Security Researcher Warns of Cybercriminals Using Events in Iran to Spread Malware
John Bambenek, of the Sans Internet Storm Center, warns people to be wary of clicking on links within tweets regarding events in Iran.
While media outlets are reporting the Iranian opposition's embrace of social media , especially Twitter , to get around the government's attempts to control information regarding this weekend's contested election and subsequent protests, a security researcher is warning people that cybercriminals will use the crisis to spread malware.
John Bambenek, of the Sans Internet Storm Center, had this warning for people clicking on links in random tweets on events in Iran.
From an information security perspective, the threat is leading people to malicious websites. Set up a blog with an archive of posts on the issue, "borrow" a few pictures of the conflict and post them. Tweet a message that says "live images of protestors being shot at" and point to your blog that also includes pre-tested malware that is known to be not detected by AV vendors. Twitter and social networking tools provide another mechanism to lead people to the cyber-threat where only e-mail was used before. Twitter has no "anti-spam" features, everyone talking about a subject shows up.
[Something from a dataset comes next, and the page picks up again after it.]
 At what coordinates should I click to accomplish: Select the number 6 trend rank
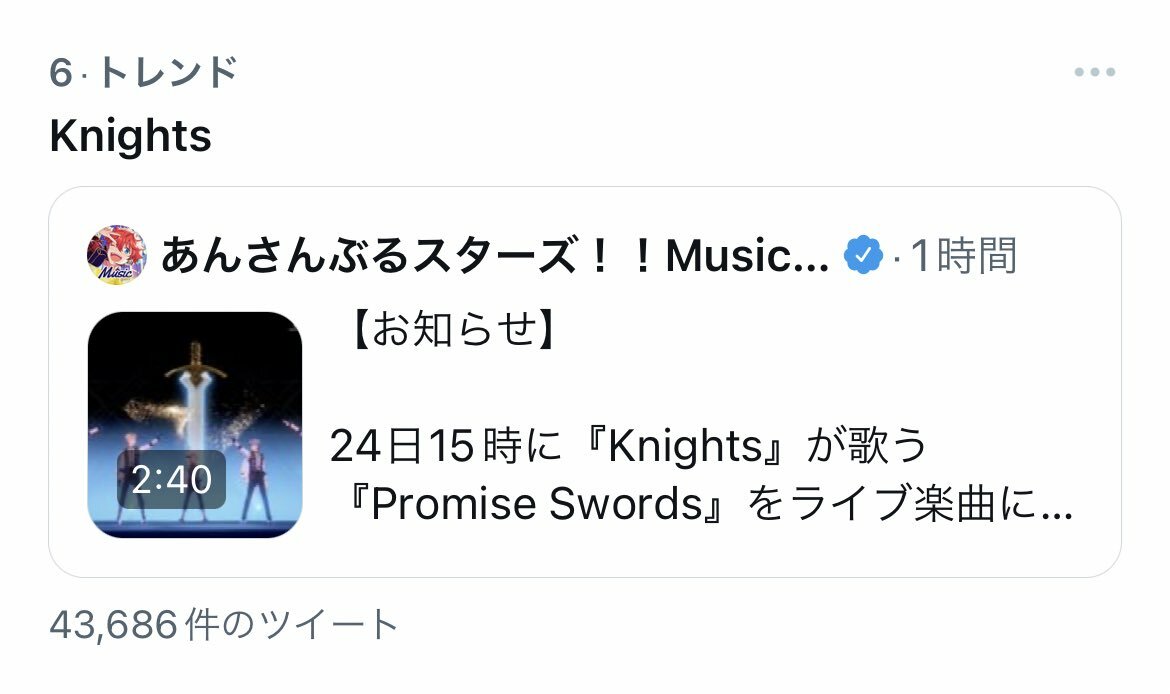(x=60, y=72)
So while the use of Twitter and other tools provide for a means to breach censorship rules of foreign regimes, it does not come without risks. Is the information valid? Is it leading you to malware infecting your machine?
As with anything regarding new, social media, don't let impulsiveness unnecessarily compromise your security. For those looking to stay up-to-date on tweets in real-time regarding events on the ground in Iran, check out Monitter , which monitors Twitter and aggregates tweets in one easy location.
But again, be wary of clicking on links.